- **STORED DATA**:
++++++++
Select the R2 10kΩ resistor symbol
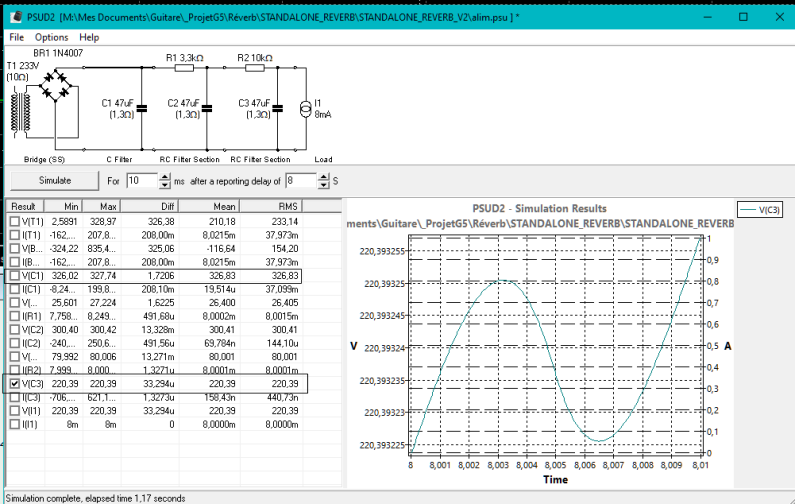The height and width of the screenshot is (504, 795). tap(255, 70)
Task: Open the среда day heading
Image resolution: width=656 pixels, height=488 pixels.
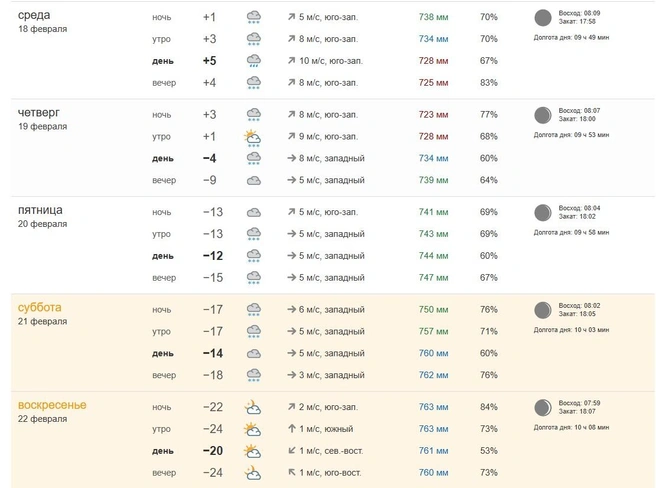Action: [x=34, y=15]
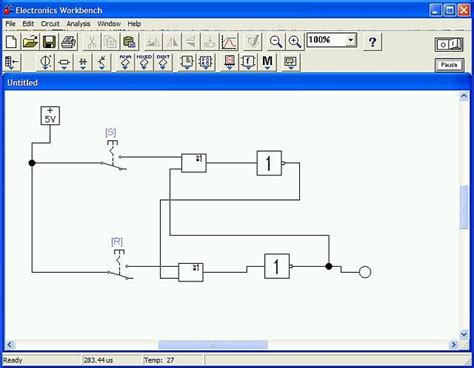Click the zoom out magnifier icon

276,42
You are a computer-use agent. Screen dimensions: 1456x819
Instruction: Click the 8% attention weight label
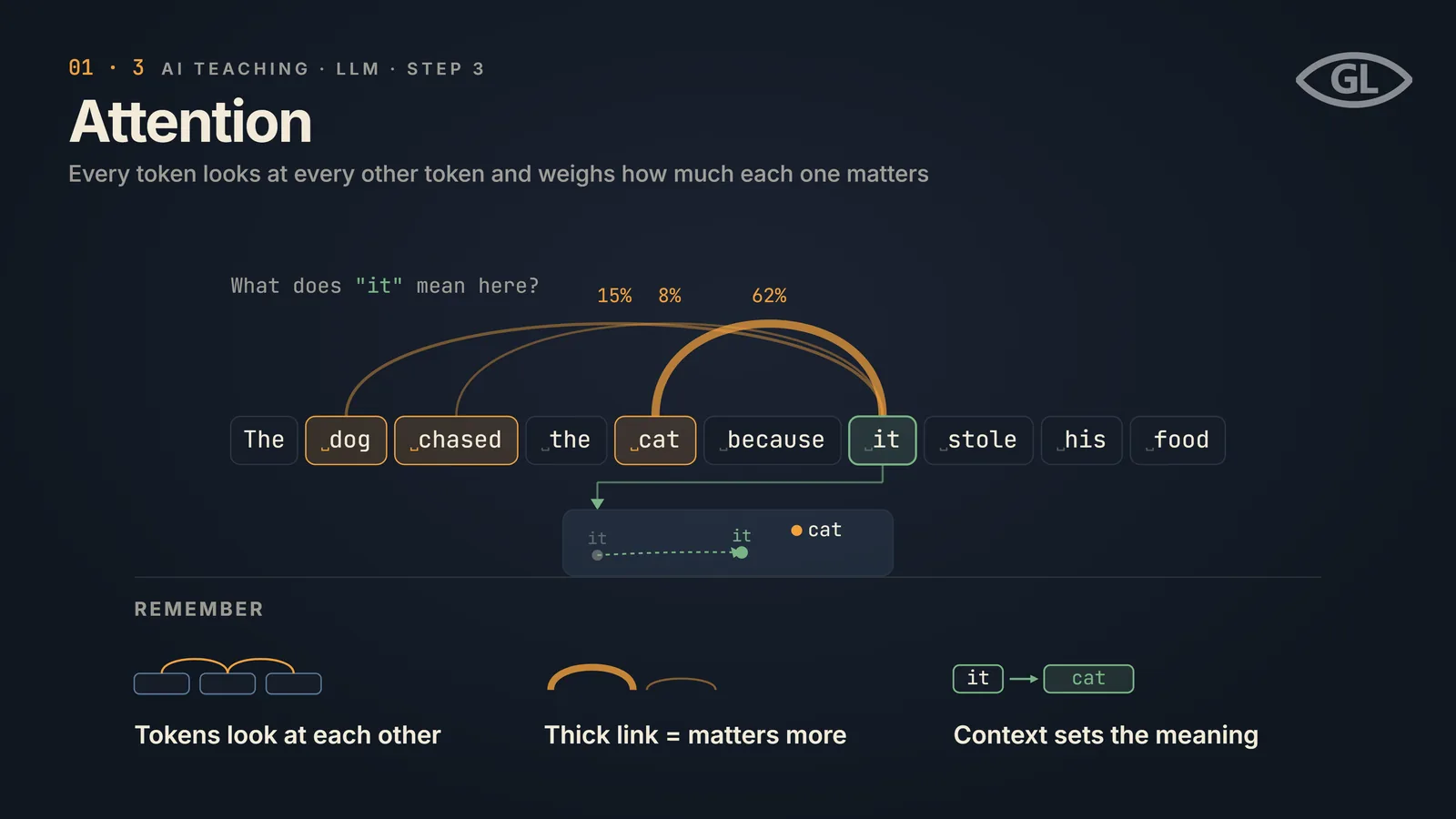[x=670, y=296]
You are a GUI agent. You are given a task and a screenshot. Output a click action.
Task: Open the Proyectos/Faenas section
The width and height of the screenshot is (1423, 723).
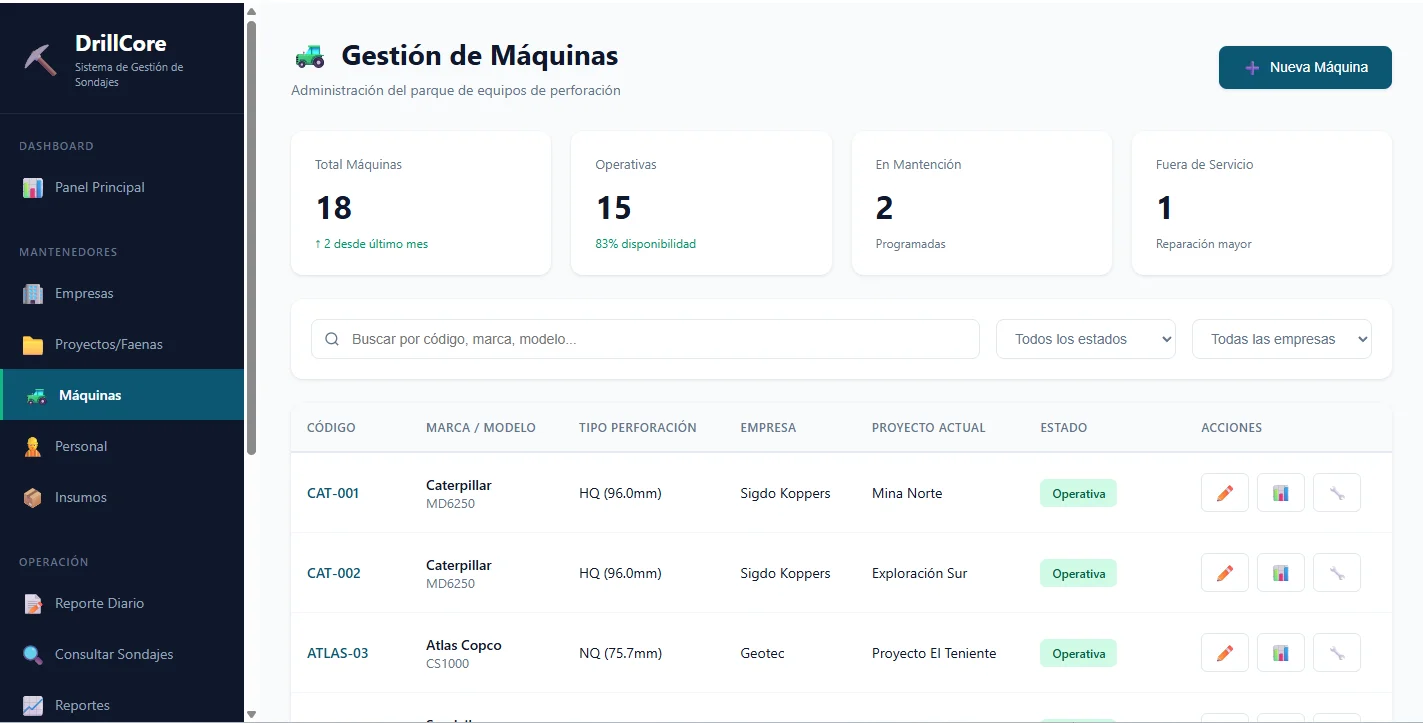[x=110, y=344]
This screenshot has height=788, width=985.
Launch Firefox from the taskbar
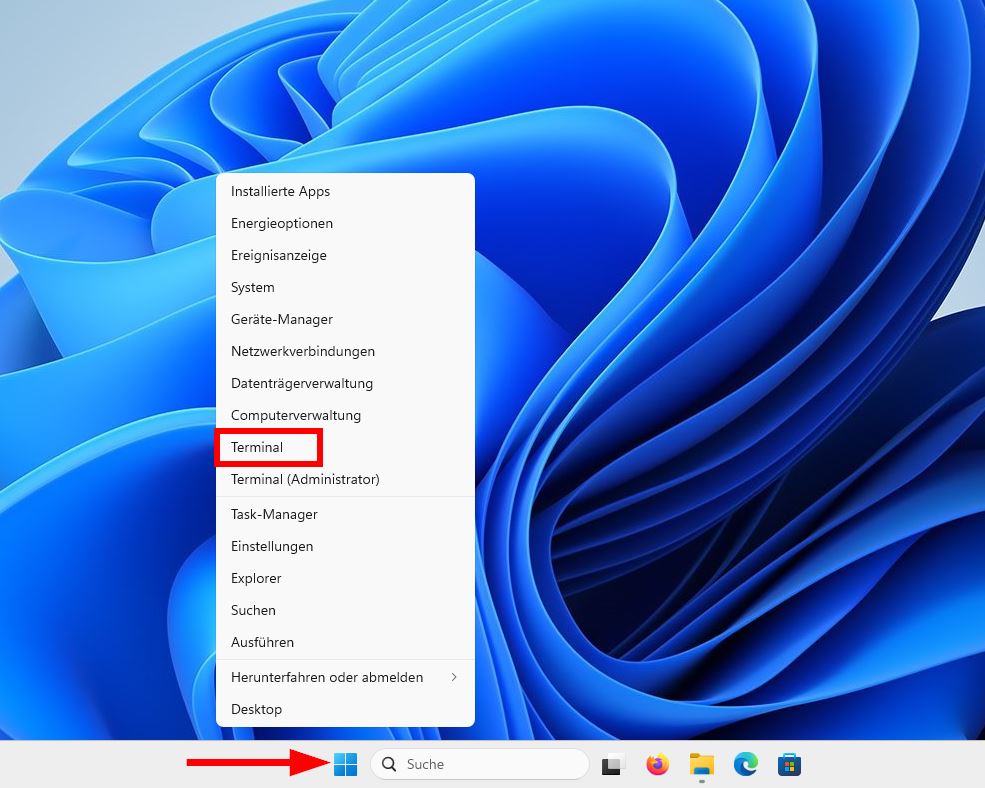(657, 764)
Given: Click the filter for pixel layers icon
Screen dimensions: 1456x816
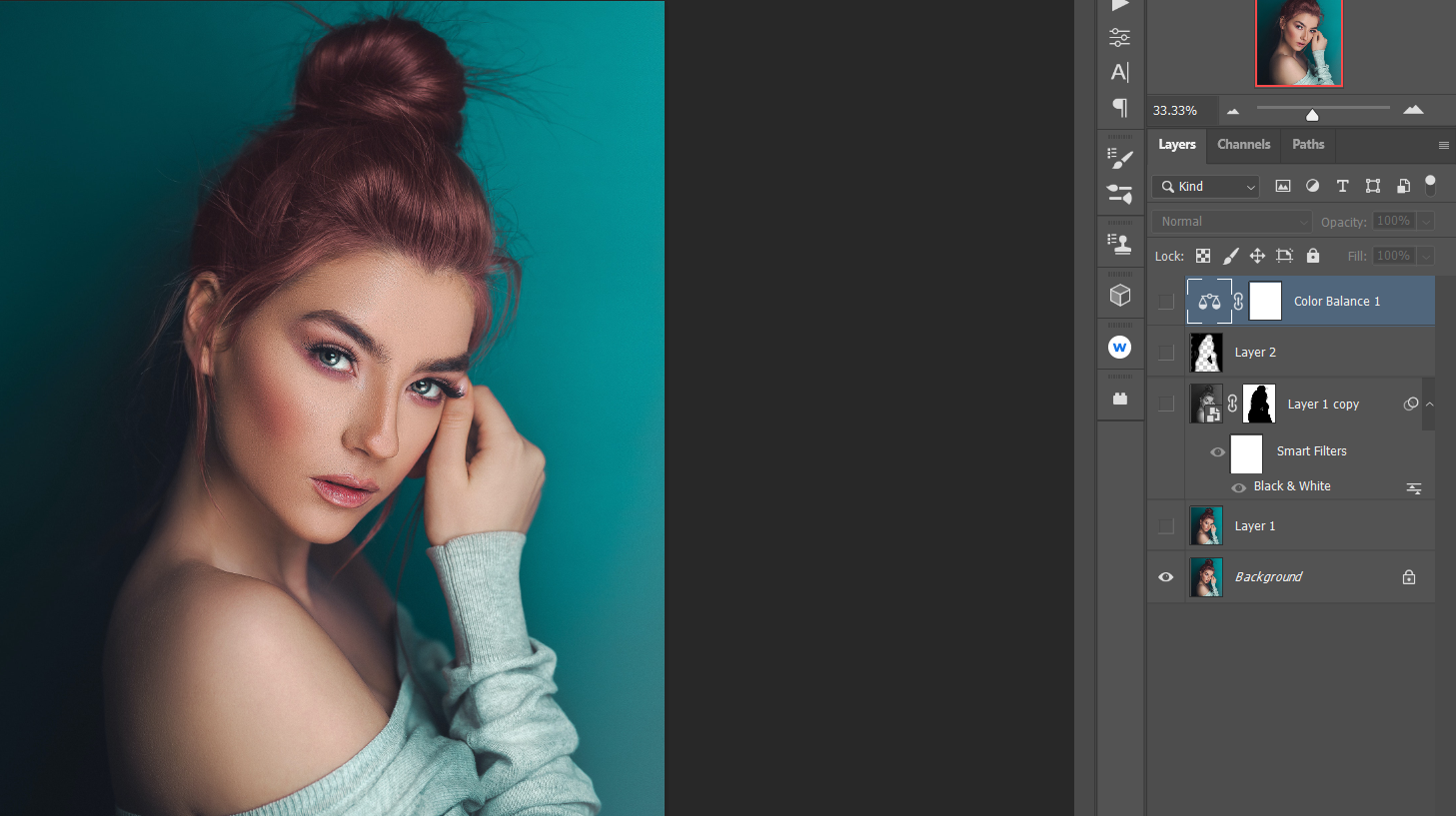Looking at the screenshot, I should click(1283, 186).
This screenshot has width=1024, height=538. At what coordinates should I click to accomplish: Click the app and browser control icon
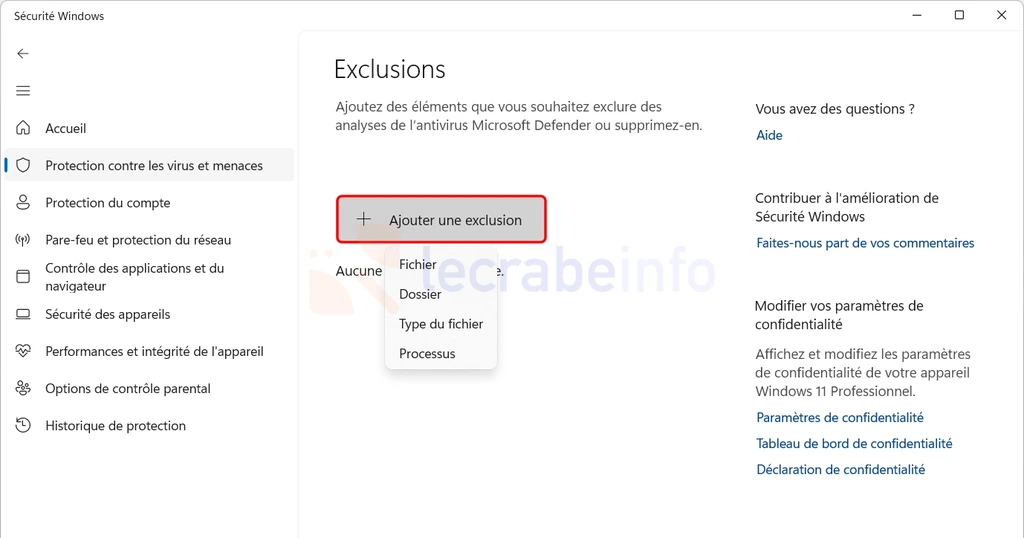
++++++++
- **TASK**: Each line that holds the word "This" should be extracted from the records.

- **ANSWER AREA**:
This screenshot has height=788, width=985.
This screenshot has width=1024, height=538. At what coordinates should I click to accomplish: Click the app and browser control icon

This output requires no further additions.